Enquanto que JAKOBS voltou a manter uma concepção da prevenção geral positiva dirigida a exercer a fidelidade no Direito, eu prefiro nos meus últimos trabalhos sobre a pena incidir no papel que tem a pena para ajudar a manter a confiança dos cidadãos na vigência da norma, concepção que creio que permite uma visão mais normativa da prevenção geral positiva. A pena não pretende incidir directamente em condutas futuras (nem do delinquente nem de potenciais delinquentes nem de outras pessoas), mas tão só confirmar quais são as normas que continuam vigentes. A confiança que se busca é uma situação social (confiança no sentido normativo) e não uma prestação psicológica dos cidadãos ou da população. A vida social, tal e como a concebemos, existe graças a um substrato (“trasfondo”) normativo que se assume como evidente. O delito nega a dita evidência ela pena tem que recompor esse elemento estrutural da vida cotidiana.

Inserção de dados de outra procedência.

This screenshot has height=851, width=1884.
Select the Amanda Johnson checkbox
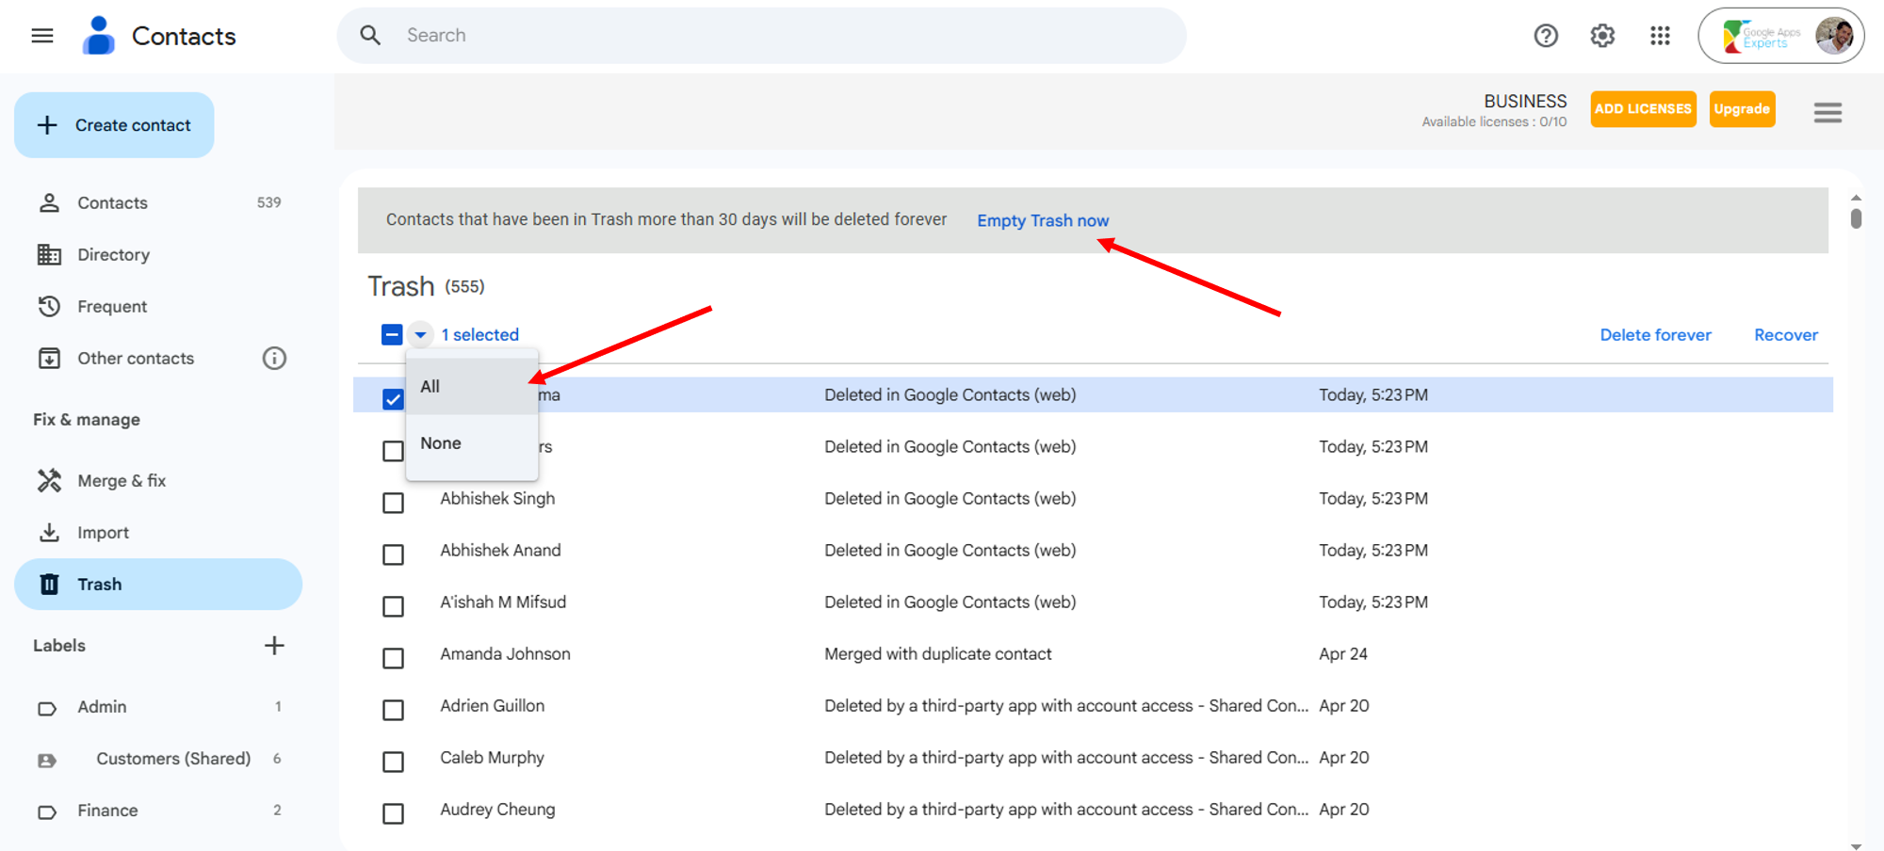click(x=393, y=658)
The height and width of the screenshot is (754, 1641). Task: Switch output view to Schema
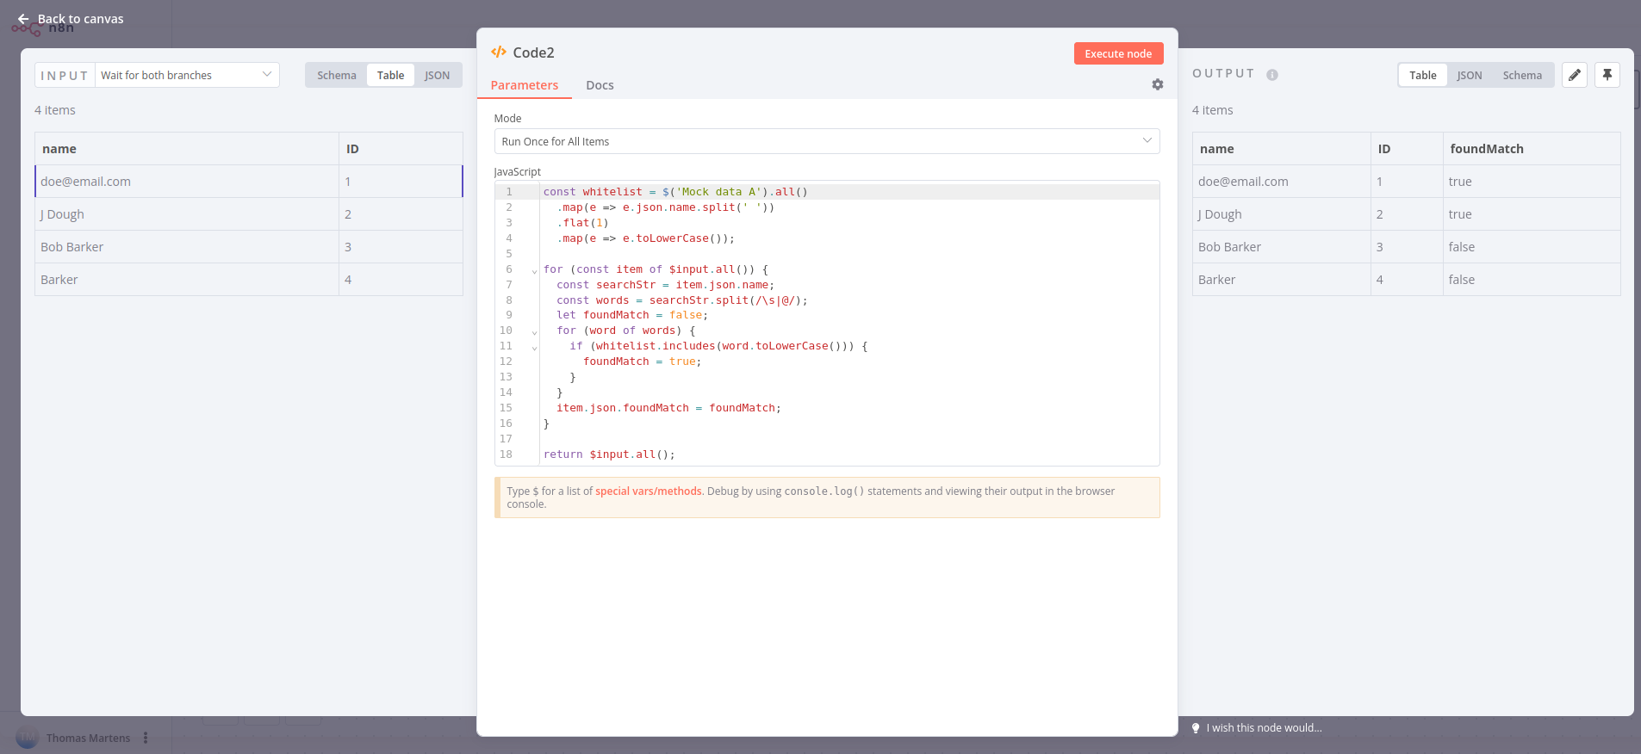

A confiança não se deve entender, pois, num sentido formal e abstracto como a confiança da sociedade no seu sistema jurídico-penal, mas sim em sentido realista e vivo como um elemento básico das relações interpessoais e do funcionamento da vida social. Sem confiança a realidade social sofre um cambio qualitativo. Não se trata, portanto, de fomentar a confiança como fenómeno psicológico-social, já que se cada cidadão decide ou não confiar é uma questão particular, mas sim de assentar de cara no futuro as bases institucionais numa confiança racional nas normas como modelos de orientação de conduta. A pena é um instrumento de orientação da vida social e dos cidadãos, que pretende evitar a anomia.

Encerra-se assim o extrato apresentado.